Grey: nucleus, ganglion, cortex, body
White: leminiscus, peduncle, funiculus, fasiculus, tract
What is the Nissl substance (nissl bodies)?
Rough ER, site of ATP synthesis and protein production.
Describe autoregulation of blood flow in the brain. Specifically, what is the sequence of events that will occur due to an increase in blood pressure?
The brain wants to maintain a constant diameter within the blood vessels. Increases in pressure tend to expand the diameter, and must be countered. The mechanism is: increased pressure stretches the arteriolar walls, which triggers a second-messenger system that results in inhibition of Calcium Activated Potassium Channels (Kca).

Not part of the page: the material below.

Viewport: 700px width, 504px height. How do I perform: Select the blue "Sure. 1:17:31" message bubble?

This results in DEpolarization (think about it, you’ll get there), and DEpolarization results in smooth muscle contraction.
What is the name of the phenomenon responsible for PET and fMRI scans?

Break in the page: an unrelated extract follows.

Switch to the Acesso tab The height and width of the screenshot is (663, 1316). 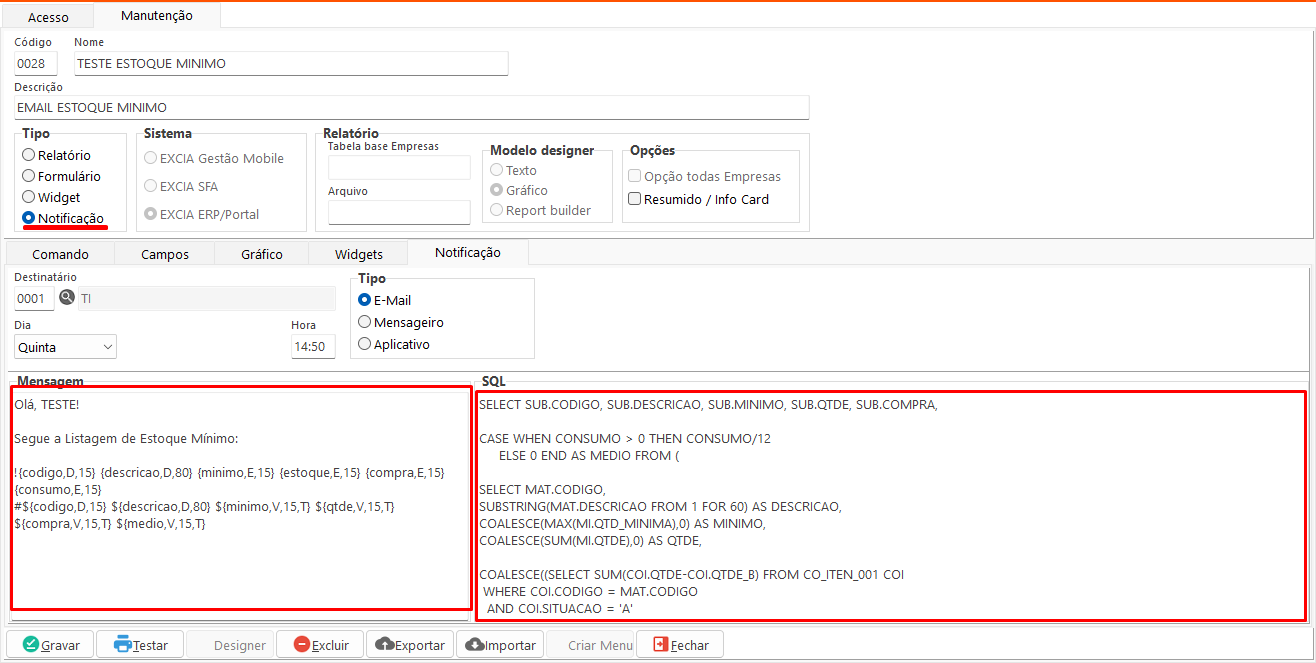coord(48,17)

Functional hyperemia –> substantial increase in local blood flow in areas of neuronal activity.
(fMRI uses properties of Hb, PET requires a tracer).
What two mechanisms allow/create functional hyperemia (ie how is blood flow increased, mechanistically)?
1) NO
2) astrocyte involvement (complex reaction starting with glutamate uptake into the astrocyte, but the end result is formation of EET [epoxy-eicosatrienoic acid] which acts on arterioles to hyperpolarize the membrane and decrease vascular tone, increasing blood flow)
What is a neuropil?
area rich in axon terminals, dendrites and synapses (sounds like this area will be associated with an astrocyte).
Nissl stain
Common for looking at neural cells. Named for the dark bodies around the nucleus of the cell. Stains RNA.
Nucleolus is dark because that is where ribosomes are made. The area around the nucleus stains dark because there are a ton of ribosomes (tons of RER).
Neurons are making tons of proteins, so the DNA is unpacked and stains dark. Neurons are big cells, and all proteins must all come from the cell body (axoplasmic transport - bidirectional)
What accounts for the histological difference between the glial cells and neurons under Nissl stain?
Nuclei are compacted in the glial cells b/c they do not have high levels of protein synthesis (as compared to the neurons which have massive purple cytoplasm under Nissl stain.
What is the origin of the microglia?
Hematopoietic. They are macrophage-like cells of the nervous system. They are active, moving around, sampling the environment. They are attracted to ATP (video of microglial cells coalescing around a pipette-injected dose of ATP).
Cutting through the skull, name the layers you hit from superficial to deep.
Skull–> dura–> arachnoid –> subarachnoid space (veins) –> pia (astrocytic end feet layer) –> brain
In the CNS the grey matter is (superficial/deep) to the white matter? In the PNS?
CNS –> grey matter is superficial, white matter is deep
PNS –> grey matter is deep, white matter is superficial
What is chromatolysis? It occurs in response to what?
Damage to the axon causes chromatolysis, which is disassociation of the RER/ribosomes, often as a response to injury.
What is the limitation of fMRI studies that focus on increased blood flow?
The statistical significance becomes very low when studying increasingly small areas of the brain, so studies have largely reached the limit of resolution for this type of mapping. Proceed with caution.